Lines taken from a dataset:
★ ★ ★ ★ ★ ★ ★

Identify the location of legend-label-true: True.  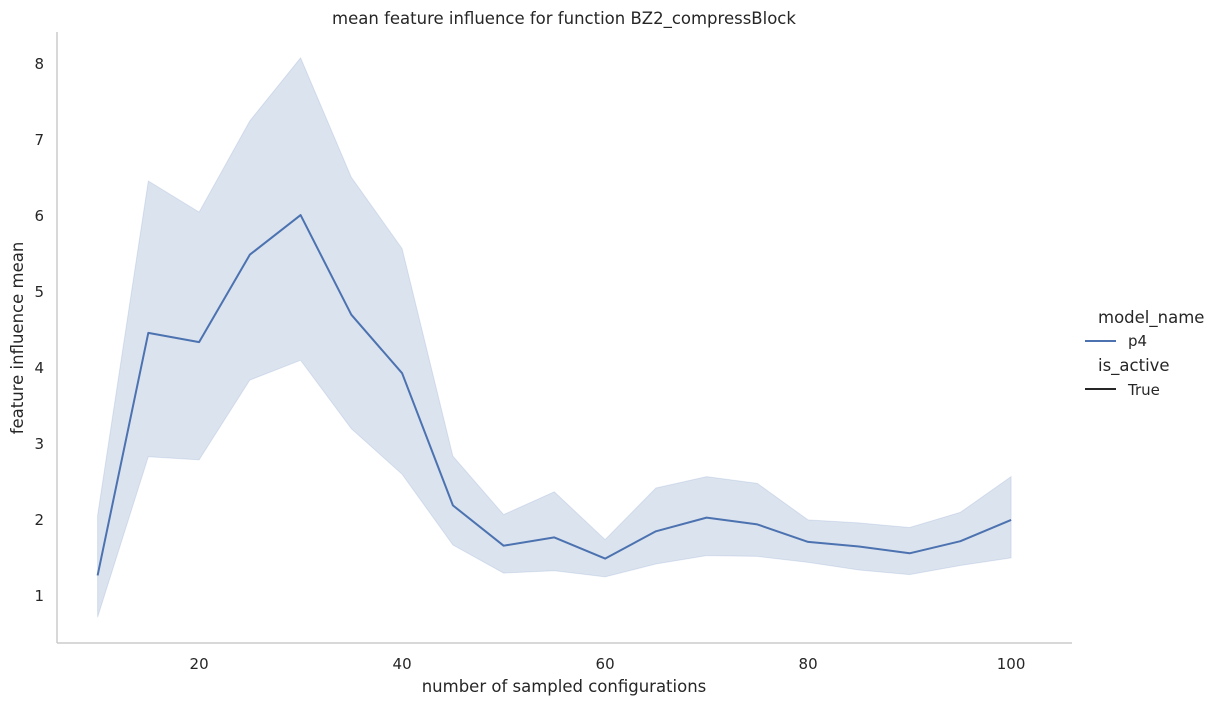
(1144, 390).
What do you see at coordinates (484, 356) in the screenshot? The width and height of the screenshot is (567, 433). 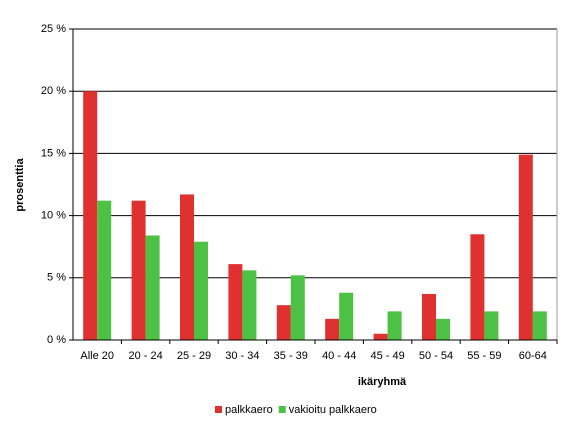 I see `x-tick-label: 55 - 59` at bounding box center [484, 356].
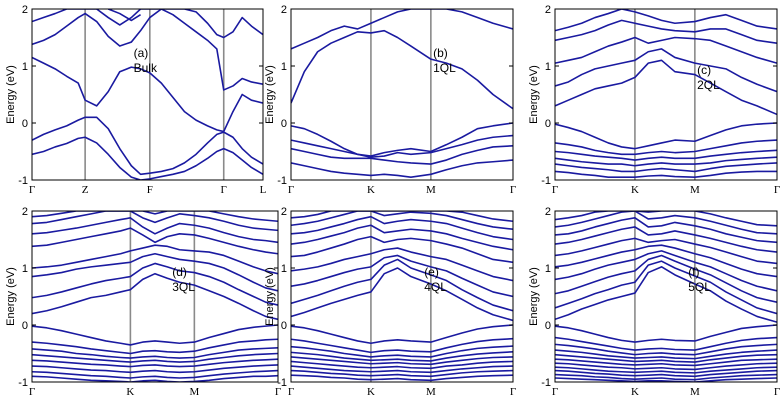 Image resolution: width=781 pixels, height=400 pixels. What do you see at coordinates (184, 287) in the screenshot?
I see `panel-name: 3QL` at bounding box center [184, 287].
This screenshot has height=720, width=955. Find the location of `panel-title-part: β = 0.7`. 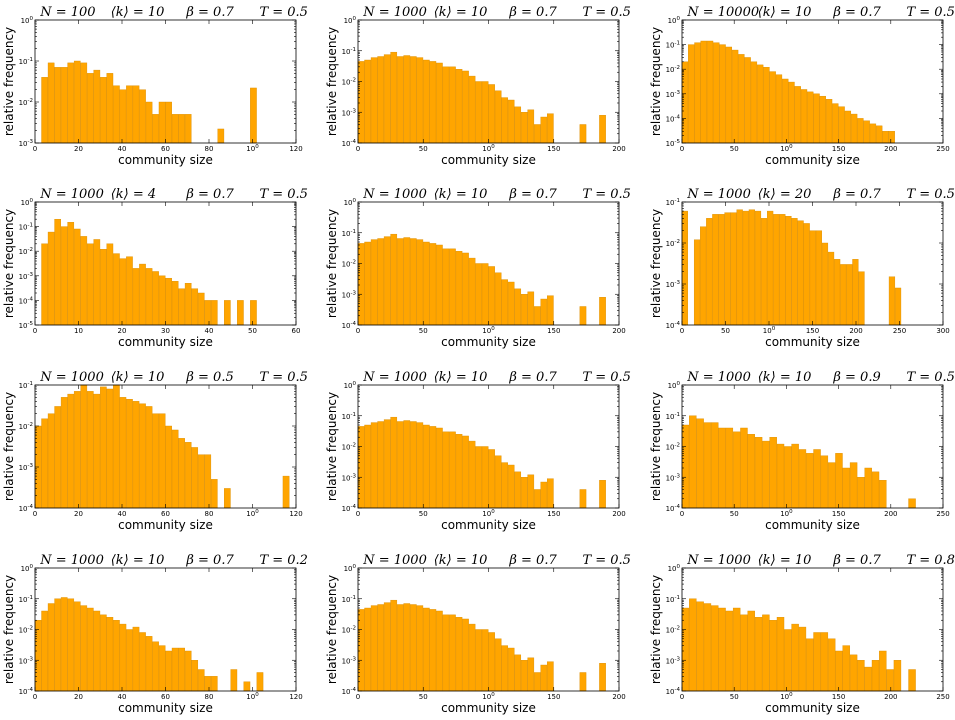

panel-title-part: β = 0.7 is located at coordinates (210, 560).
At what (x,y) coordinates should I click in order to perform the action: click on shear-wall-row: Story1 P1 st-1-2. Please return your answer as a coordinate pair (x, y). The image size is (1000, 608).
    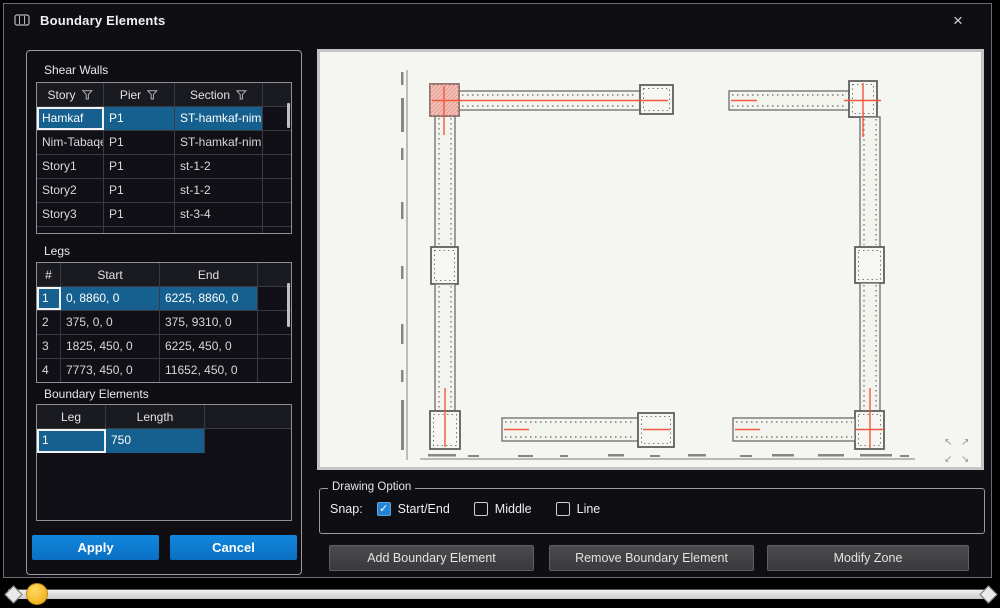
    Looking at the image, I should click on (164, 167).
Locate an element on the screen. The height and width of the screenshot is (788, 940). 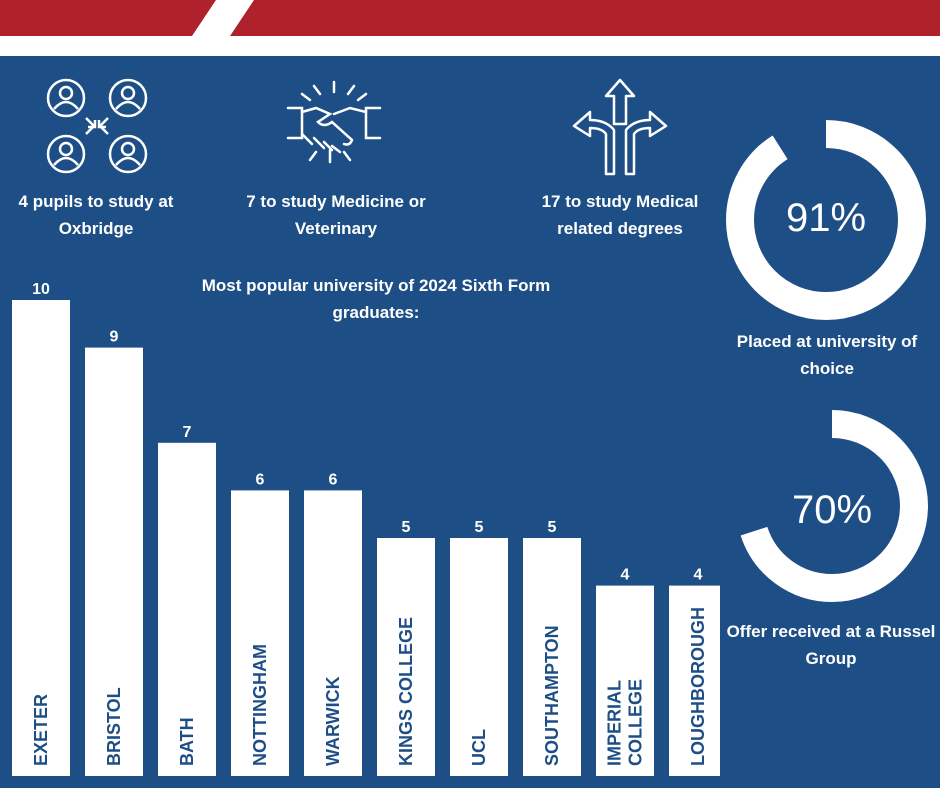
bar-warwick is located at coordinates (333, 633).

★ ★ ★ ★ ★ ★ ★

* JOB:
Format the lines from the one containing "At what (x,y)" through the end of the records, both included, as a JSON list of strings with one string per line and blank lines skipped. Leave the pictures out.

* TASK OUTPUT:
[
  "At what (x,y) coordinates should I click in order to perform the action: click on shear-wall-row: Story1 P1 st-1-2. Please return your answer as a coordinate pair (x, y). The image size is (1000, 608).",
  "    Looking at the image, I should click on (164, 167).",
  "Locate an element on the screen. The height and width of the screenshot is (788, 940). ",
  "bar-warwick is located at coordinates (333, 633)."
]